The comment about General Curtis E. LeMay in the August 1 issue caught my attention as it did Michael Bradley’s, who expressed his displeasure in “Letters” on August 8. The comment was entirely inappropriate in the context of Veloce Today and most definitely should have been edited out, but let’s not dwell on that. I’d like to share a story and a photo with the VeloceToday readers about Colonel Reade Tilley, whom I befriended when on the Vintage Motorsport magazine staff.
Reade was a very interesting man with many facets, not the least of which was his service in WW II with the No. 121 Eagle Squadron. Many Americans were frustrated and wanted to get into the conflict. One way was to volunteer and join one of the famous Eagle Squadrons, flying Hurricanes and Spitfires for the Royal Air Force—Reade was one of those Americans. The last time I visited the National Museum of the Air Force, Reade’s RAF uniform was there on display. In the 1990s, he was very active in the Eagle Squadron Association and served on its Board of Directors.
In the early 1950s, Reade was the Special Assistant to the Commander of the Strategic Air Command, General LeMay, and was also his Public Relations Officer. Reade was an experienced road racer, who had been racing his Jaguar XK120M in the SCCA. In 1953, he bought the Allard JR driven by Zora Arkus Duntov (later of Corvette fame) and Ray Merrick at the 1953 24 Hours of Le Mans. General LeMay, a sports car and sports car racing enthusiast, bought a new and unraced Allard JR. According to Reade, General LeMay wanted to race his JR but Headquarters USAF ordered him not to race. Reade said, “He [General LeMay] would have made a great race driver, and he did not interpret his orders [to not race] as preventing his test hopping the cars during fine tuning qualification and practice prior to races.” The two Allard JRs formed the unofficial “SAC Racing Team” with drivers Tilley, Roy Scott and David Schilling. It was through this trio that General LeMay lived out his interests in sports cars and particularly sports car racing. I thought your readers might be interested in seeing this photo of (from left to right) driver Reade Tilley, mechanic Fritz Jaqusch and General LeMay and his ever-present cigar at the SCCA races at MacDill Air Force Base in 1954.

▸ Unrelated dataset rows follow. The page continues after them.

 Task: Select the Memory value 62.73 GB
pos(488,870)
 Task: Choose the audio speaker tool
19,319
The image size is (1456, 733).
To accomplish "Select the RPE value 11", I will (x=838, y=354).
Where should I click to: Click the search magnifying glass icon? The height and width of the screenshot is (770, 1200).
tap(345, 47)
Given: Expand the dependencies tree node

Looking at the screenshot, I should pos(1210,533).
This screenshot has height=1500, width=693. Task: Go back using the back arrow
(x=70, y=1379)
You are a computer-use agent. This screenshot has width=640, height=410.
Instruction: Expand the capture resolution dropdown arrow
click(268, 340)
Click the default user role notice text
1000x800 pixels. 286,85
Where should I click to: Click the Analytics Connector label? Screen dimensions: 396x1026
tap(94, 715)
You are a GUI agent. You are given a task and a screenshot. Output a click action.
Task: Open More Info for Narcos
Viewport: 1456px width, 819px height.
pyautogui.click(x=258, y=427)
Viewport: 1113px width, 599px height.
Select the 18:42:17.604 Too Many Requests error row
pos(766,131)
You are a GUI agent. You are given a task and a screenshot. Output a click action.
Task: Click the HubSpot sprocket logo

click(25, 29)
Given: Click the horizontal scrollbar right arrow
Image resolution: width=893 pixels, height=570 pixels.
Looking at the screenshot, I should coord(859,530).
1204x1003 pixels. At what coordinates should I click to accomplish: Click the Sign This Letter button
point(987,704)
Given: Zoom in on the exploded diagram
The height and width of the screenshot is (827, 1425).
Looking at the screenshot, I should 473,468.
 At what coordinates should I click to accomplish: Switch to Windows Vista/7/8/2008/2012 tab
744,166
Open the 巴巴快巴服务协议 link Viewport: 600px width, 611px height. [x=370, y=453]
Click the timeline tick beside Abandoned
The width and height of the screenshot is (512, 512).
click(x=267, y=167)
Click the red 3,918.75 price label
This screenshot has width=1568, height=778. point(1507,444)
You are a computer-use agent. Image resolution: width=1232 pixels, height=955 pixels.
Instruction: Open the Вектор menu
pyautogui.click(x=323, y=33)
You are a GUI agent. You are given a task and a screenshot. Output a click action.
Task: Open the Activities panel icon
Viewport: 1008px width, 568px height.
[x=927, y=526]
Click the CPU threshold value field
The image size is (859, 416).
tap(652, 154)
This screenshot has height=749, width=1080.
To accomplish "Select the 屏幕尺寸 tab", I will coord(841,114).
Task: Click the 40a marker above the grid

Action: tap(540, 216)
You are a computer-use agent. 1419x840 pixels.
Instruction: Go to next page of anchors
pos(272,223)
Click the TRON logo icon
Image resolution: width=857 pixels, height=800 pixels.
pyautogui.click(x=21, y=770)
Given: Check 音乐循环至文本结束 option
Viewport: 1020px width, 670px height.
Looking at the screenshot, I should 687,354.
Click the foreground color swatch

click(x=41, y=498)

As an aside, I was always amused when Reade talked of being General LeMay’s Public Relations Officer. LeMay’s public image as gruff and uncompromising seemed to belie public relations. Reade would laugh, saying that his PR job was to keep people away from LeMay—that was the PR program! In Vintage Motorsport (January/February 1991), I wrote, “When America needed General LeMay, he was there. When road racing needed help, General LeMay was there too.” The security of the U. S. in the Cold War and motor racing—two very unlikely bedfellows brought together by a very unlikely person.
Jeff Allison is the editor of the Ferrari Club of America's Prancing Horse magazine and has written extensively on vintage sports cars and sports car racing.